» Directions for this task: Pull out every line in the rows below that contains the string "third". Case counts.

--- BEGIN Records for this task ---

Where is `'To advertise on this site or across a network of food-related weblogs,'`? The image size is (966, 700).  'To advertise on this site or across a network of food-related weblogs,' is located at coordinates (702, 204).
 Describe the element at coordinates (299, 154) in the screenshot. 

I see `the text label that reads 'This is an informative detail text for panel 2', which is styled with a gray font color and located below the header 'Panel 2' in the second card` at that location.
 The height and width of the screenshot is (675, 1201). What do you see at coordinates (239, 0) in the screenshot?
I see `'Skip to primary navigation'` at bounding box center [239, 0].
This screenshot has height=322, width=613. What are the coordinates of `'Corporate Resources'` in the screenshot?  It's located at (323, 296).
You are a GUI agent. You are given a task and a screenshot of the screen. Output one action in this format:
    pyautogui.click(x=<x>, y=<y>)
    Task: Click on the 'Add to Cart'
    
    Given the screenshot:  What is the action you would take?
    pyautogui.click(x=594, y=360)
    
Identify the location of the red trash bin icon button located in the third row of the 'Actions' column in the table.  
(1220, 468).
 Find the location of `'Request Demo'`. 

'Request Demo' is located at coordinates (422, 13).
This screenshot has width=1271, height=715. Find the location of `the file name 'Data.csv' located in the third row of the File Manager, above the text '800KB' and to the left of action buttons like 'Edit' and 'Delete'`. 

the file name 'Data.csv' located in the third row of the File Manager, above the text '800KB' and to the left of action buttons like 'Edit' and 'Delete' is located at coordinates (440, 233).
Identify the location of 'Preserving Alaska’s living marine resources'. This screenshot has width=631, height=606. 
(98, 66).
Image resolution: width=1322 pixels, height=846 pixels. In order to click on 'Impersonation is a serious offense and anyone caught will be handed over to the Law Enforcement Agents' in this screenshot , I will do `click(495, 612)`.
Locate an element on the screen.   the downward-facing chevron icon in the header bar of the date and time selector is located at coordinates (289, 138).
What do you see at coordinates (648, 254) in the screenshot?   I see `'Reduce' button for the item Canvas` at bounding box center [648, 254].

--- END Records for this task ---

» Solution to this exercise:
Identify the location of the red trash bin icon button located in the third row of the 'Actions' column in the table.  
This screenshot has width=1271, height=715. Find the location of `the file name 'Data.csv' located in the third row of the File Manager, above the text '800KB' and to the left of action buttons like 'Edit' and 'Delete'`. 
the file name 'Data.csv' located in the third row of the File Manager, above the text '800KB' and to the left of action buttons like 'Edit' and 'Delete' is located at coordinates (440, 233).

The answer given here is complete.